In a flexible distributed system where the timing characteristics of a service can change at any time, pre-configuring timeouts can be a dangerous oversight. My suggestion for a robust system is that timeouts be established dynamically, and change as the system changes. This may be achieved using a variety of means such as services exposing aggregated timing information for clients, clients indicating their timing requirements as part of a request, some more general negotiation process, and so on.

Traffic

In some sense traffic is a bit like time. Architects try to design systems to cope with anticipated traffic levels using replication, load-balancing, throttling etc. Just as with time, though, the design often includes built-in assumptions which may not hold true for the life of the system. This becomes particularly apparent where there are multiple instances of clients using multiple instances of services. Client services pester like selfish and petulent children, even when doing so makes the whole system run more slowly.

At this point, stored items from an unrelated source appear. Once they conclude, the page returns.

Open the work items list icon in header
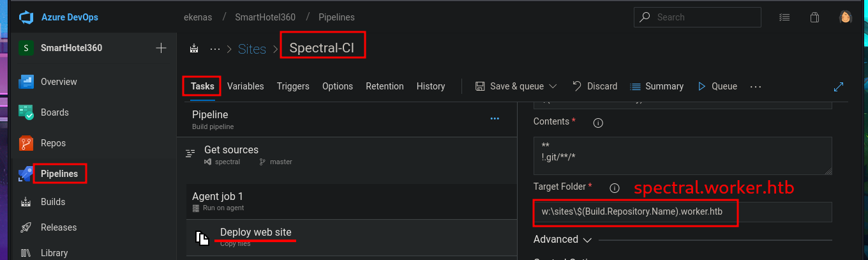[784, 17]
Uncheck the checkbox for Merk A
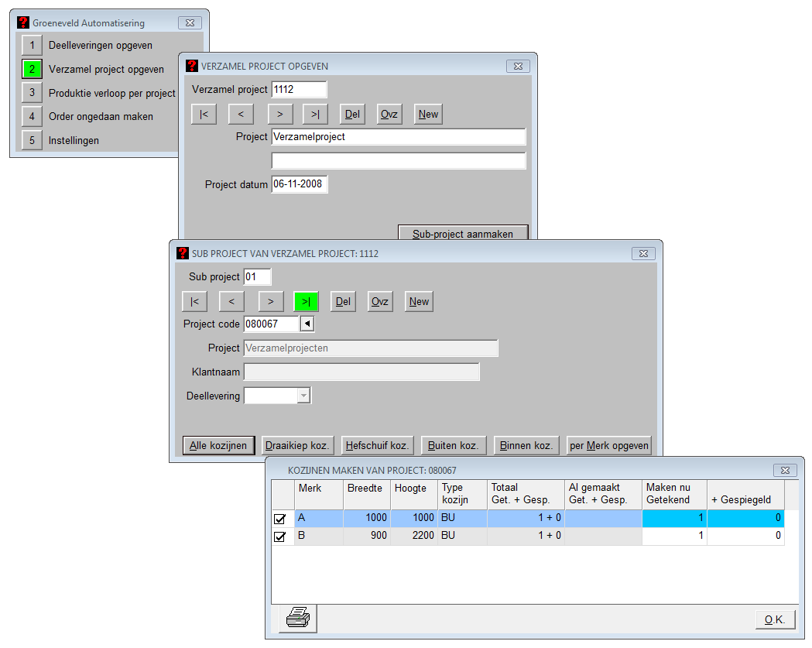Viewport: 812px width, 648px height. click(280, 519)
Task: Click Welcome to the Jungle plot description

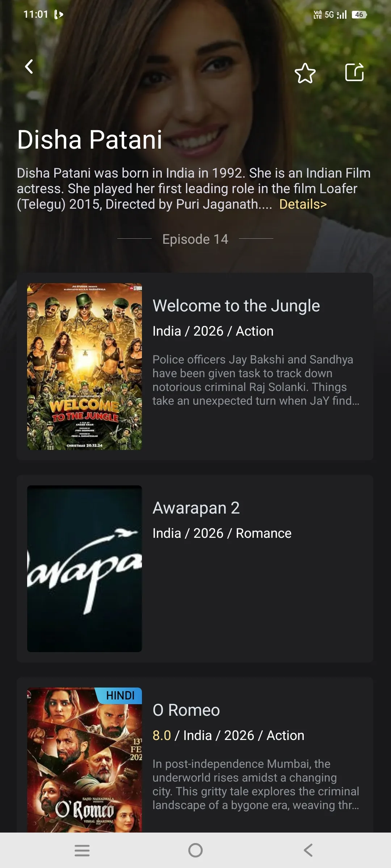Action: pos(256,380)
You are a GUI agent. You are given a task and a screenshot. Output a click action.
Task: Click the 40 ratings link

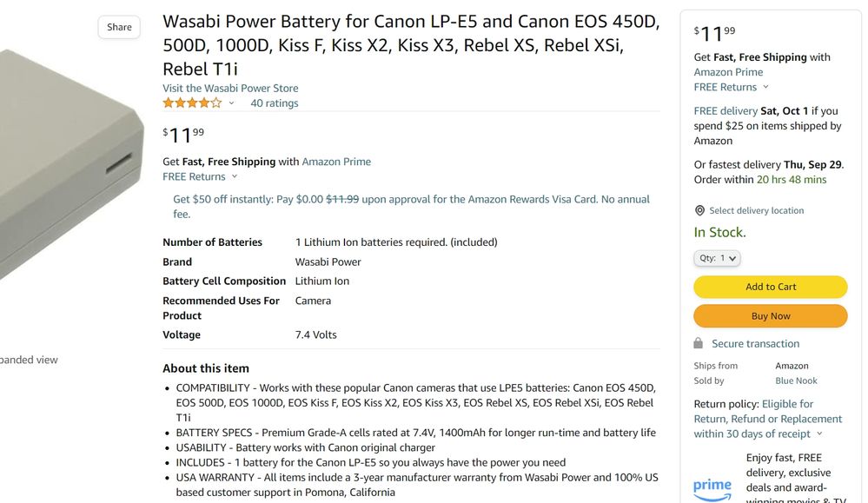click(275, 103)
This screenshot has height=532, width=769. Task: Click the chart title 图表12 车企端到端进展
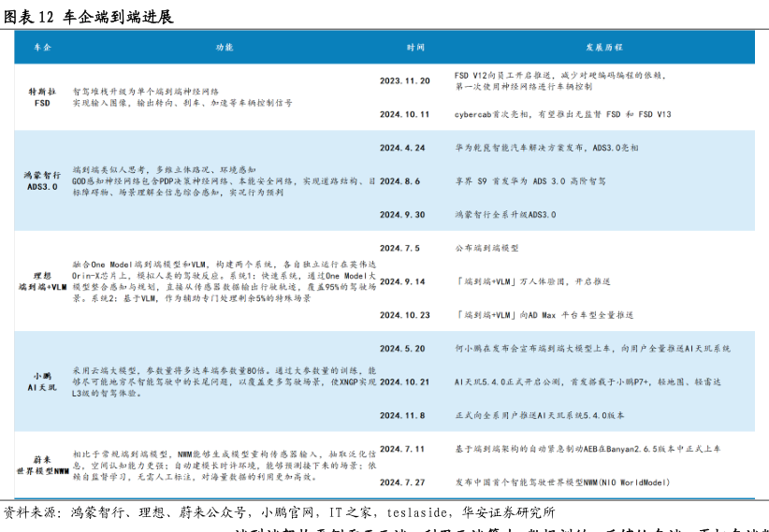[88, 16]
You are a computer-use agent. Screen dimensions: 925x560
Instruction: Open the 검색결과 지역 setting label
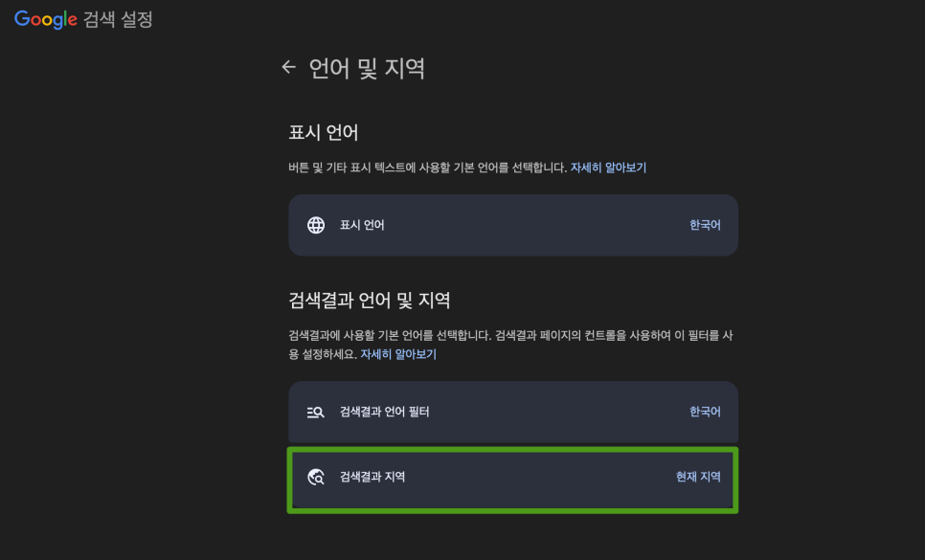pyautogui.click(x=372, y=477)
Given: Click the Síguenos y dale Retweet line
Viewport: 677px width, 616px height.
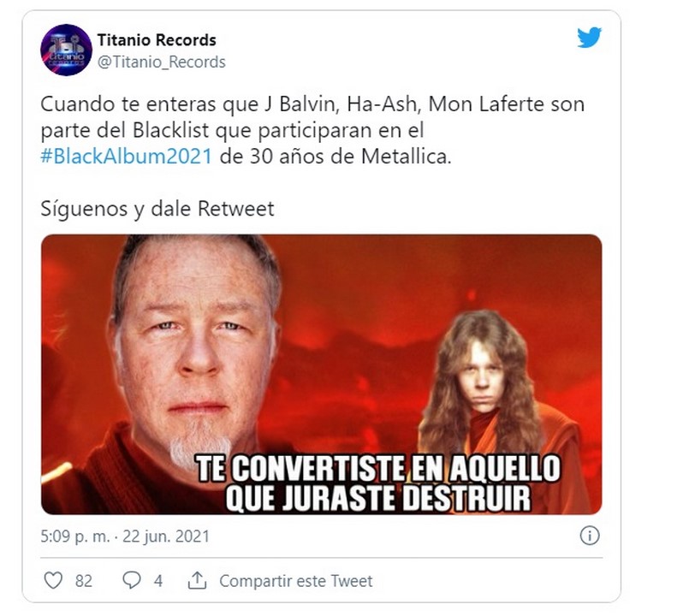Looking at the screenshot, I should [x=157, y=209].
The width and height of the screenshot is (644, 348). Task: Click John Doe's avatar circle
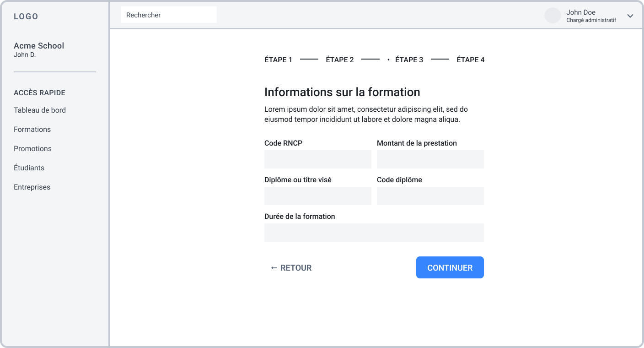click(x=553, y=16)
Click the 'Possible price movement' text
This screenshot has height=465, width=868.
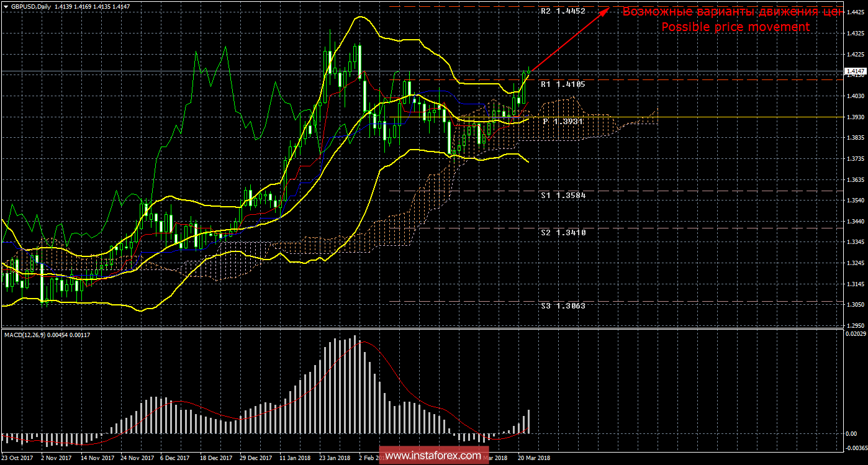click(x=735, y=27)
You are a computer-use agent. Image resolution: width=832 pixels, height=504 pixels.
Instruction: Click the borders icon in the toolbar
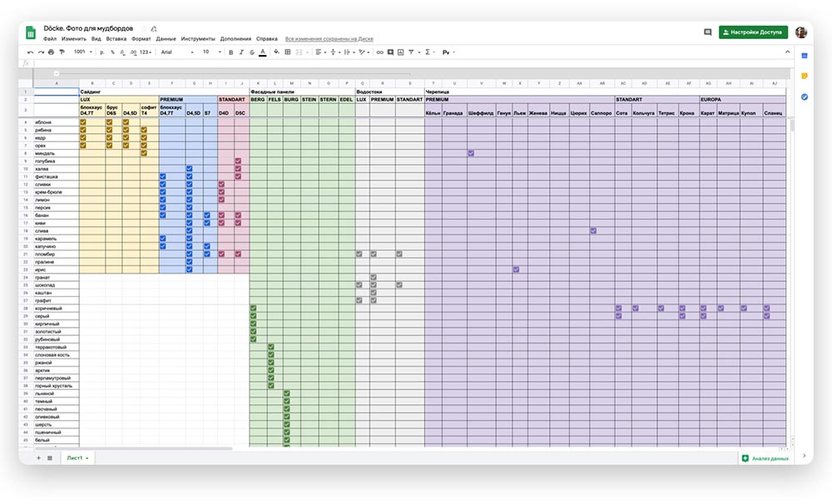pos(288,52)
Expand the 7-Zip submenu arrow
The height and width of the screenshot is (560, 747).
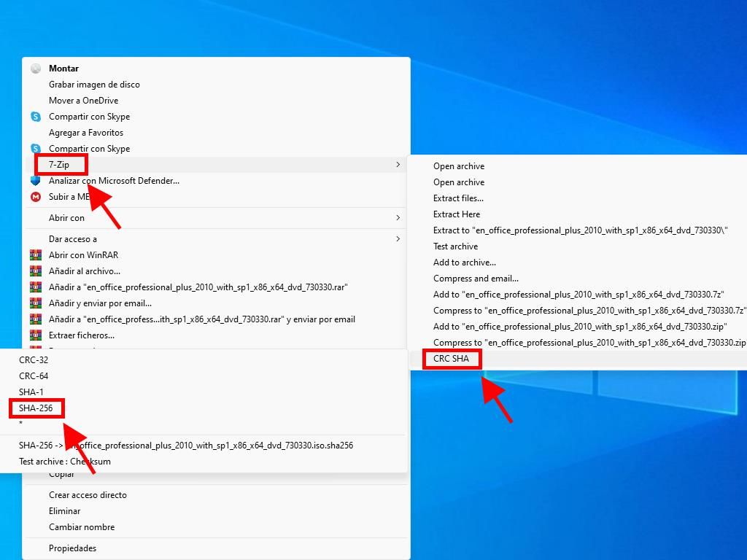[x=398, y=165]
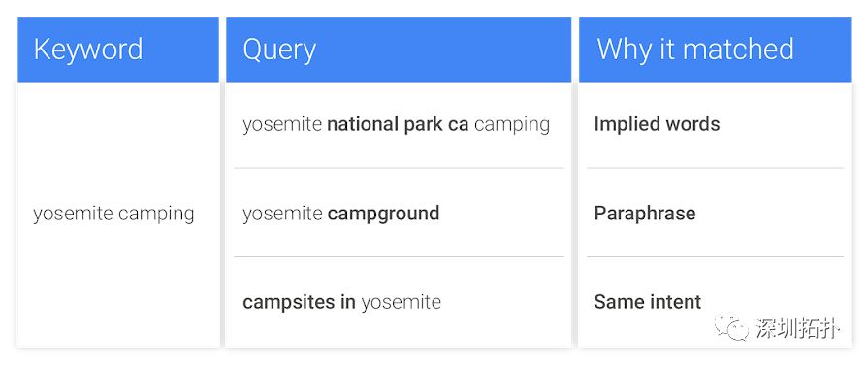Click the word camping ending the first query
868x366 pixels.
512,124
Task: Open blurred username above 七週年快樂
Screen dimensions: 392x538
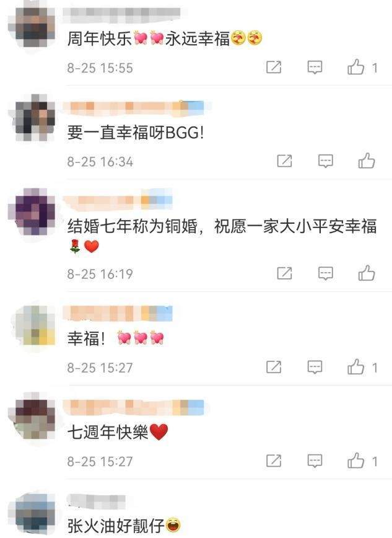Action: [x=135, y=407]

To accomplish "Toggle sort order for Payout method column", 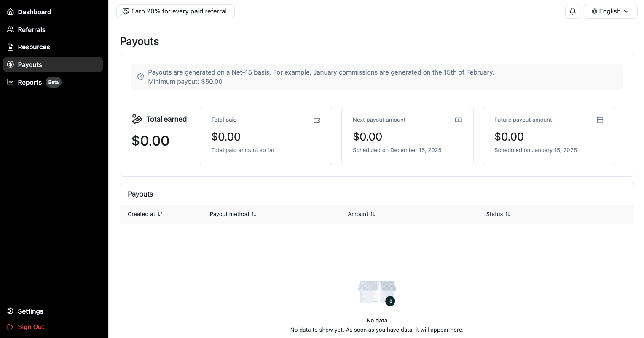I will [254, 214].
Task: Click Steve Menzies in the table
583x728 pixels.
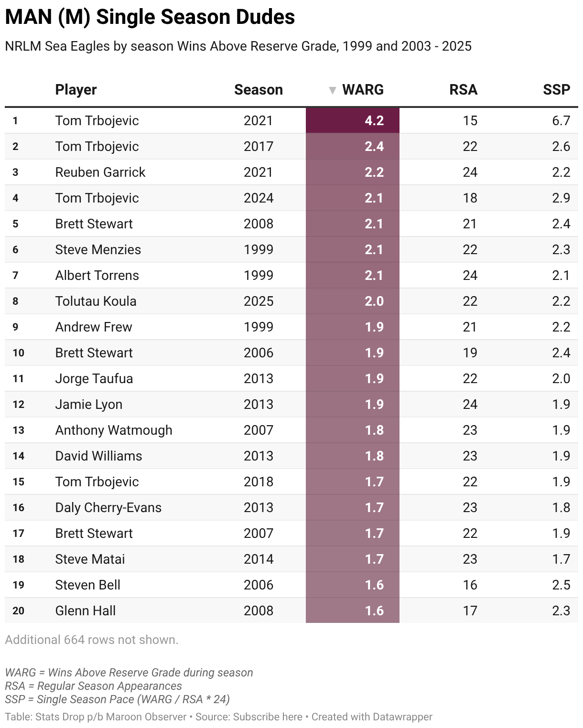Action: pos(98,249)

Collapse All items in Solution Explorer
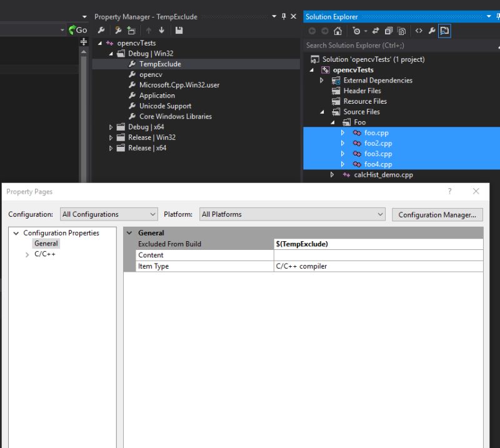[x=389, y=30]
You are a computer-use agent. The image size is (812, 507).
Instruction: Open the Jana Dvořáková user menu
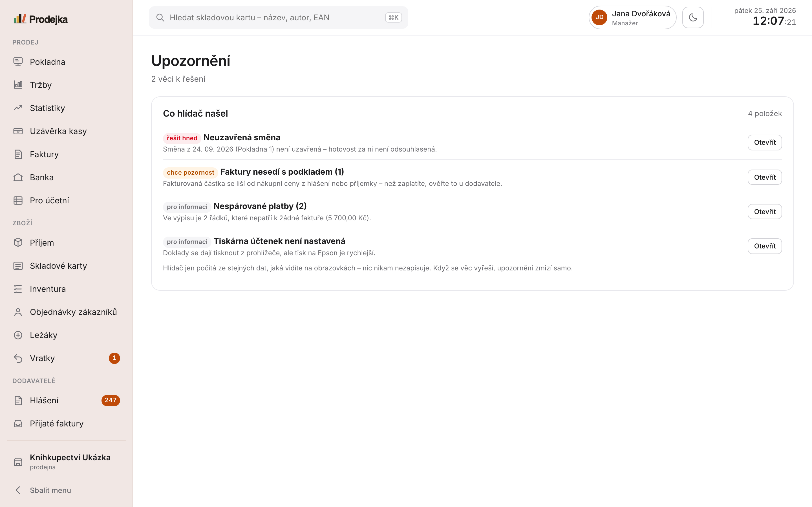(x=632, y=17)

Traditional load-balancing, based on evenly distributing client requests between all available servers, is a step in the right direction, but it becomes considerably less optimal when the servers have differing performance or load characteristics. Just as with timings, treating load-sharing strategies as static configuration or pre-defined architecture can lead to unwanted emergent behaviour.

In general, the more feedback about current load and performance characteristics that a service can provide to its clients, the more they can make sensible decisions about where (or when) to route their requests.